Zadeh's Rule
In mathematical optimization, Zadeh's rule (also known as Least-entered rule) is an algorithmic refinement of the simplex method for linear optimization. The rule was proposed around 1980 by Lotfi A. Zadeh, and has entered the folklore of convex optimization since then. [1]
Zadeh offered a reward of $1,000 to anyone who can show that the rule admits polynomially many iterations or to prove that there is a family of linear programs on which the pivoting rule requires subexponentially many iterations to find the optimum.[2]
Algorithm
Zadeh's rule belongs to the family of history-based improvement rules which, during a run of the simplex algorithm, retain supplementary data in addition to the current basis of the linear program.
In particular, the rule chooses among all improving variables one which has entered the basis least often, intuitively ensuring that variables that might yield a substantive improvement in the long run but only a small improvement in a single step will be applied after a linear number of steps.

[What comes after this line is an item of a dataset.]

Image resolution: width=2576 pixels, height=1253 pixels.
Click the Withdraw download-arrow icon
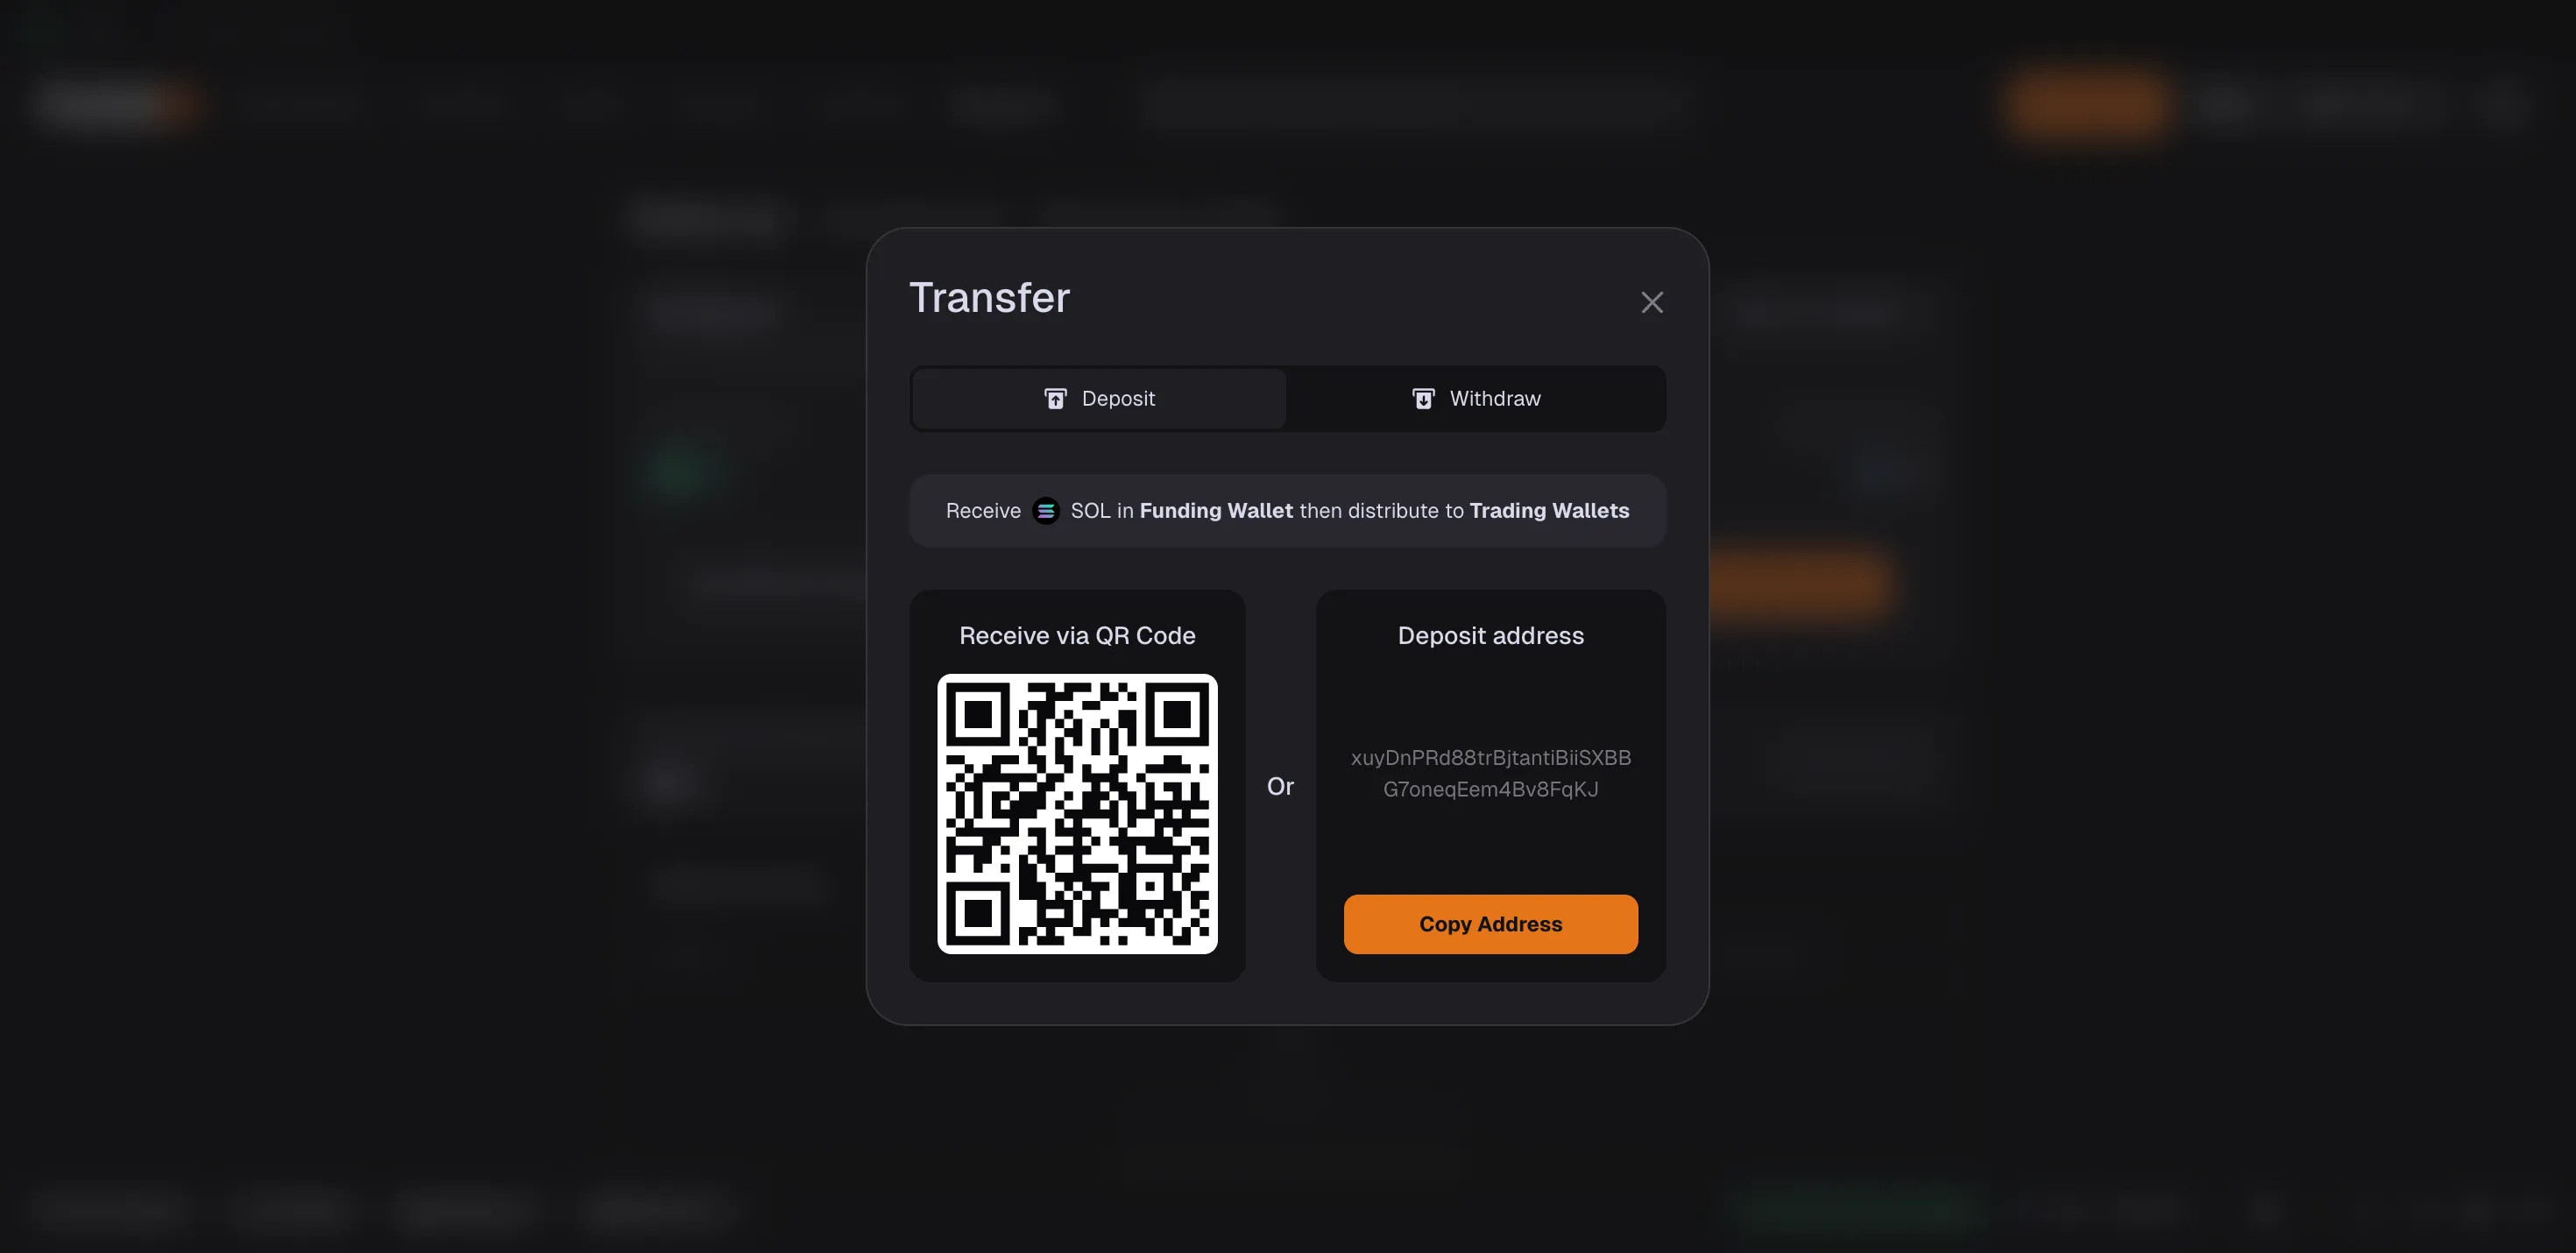[1423, 399]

The supplementary data structure in Zadeh's algorithm can therefore be modeled as an occurrence record, mapping all variables to natural numbers, monitoring how often a particular variable has entered the basis. In every iteration, the algorithm then selects an improving variable that is minimal with respect to the retained occurrence record.
Note that the rule does not explicitly specify which particular improving variable should enter the basis in case of a tie.
Superpolynomial Lower Bound
Zadeh's rule has been shown to have at least super-polynomial time complexity in the worse-case by constructing a family of Markov Decision Processes on which the policy iteration algorithm requires a super-polynomial number of steps.
Running the simplex algorithm with Zadeh's rule on the induced linear program then yields a super-polynomial lower bound.
The result was presented at the Mathematical Optimization Society's Integer Programming and Combinatorial Optimization conference in 2011 by Oliver Friedmann[3]. Zadeh, although not working in academia anymore at that time, attended the conference and honored his original proposal.[4]
Notes
- ↑ Zadeh, Norman (1980). "What is the worst case behaviour of the simplex algorithm?". Technical report, Department of Operations Research, Stanford.
- ↑ Ziegler, Günter (2004). "Typical and extremal linear programs". The Sharpest Cut (MPS-Siam Series on Optimization.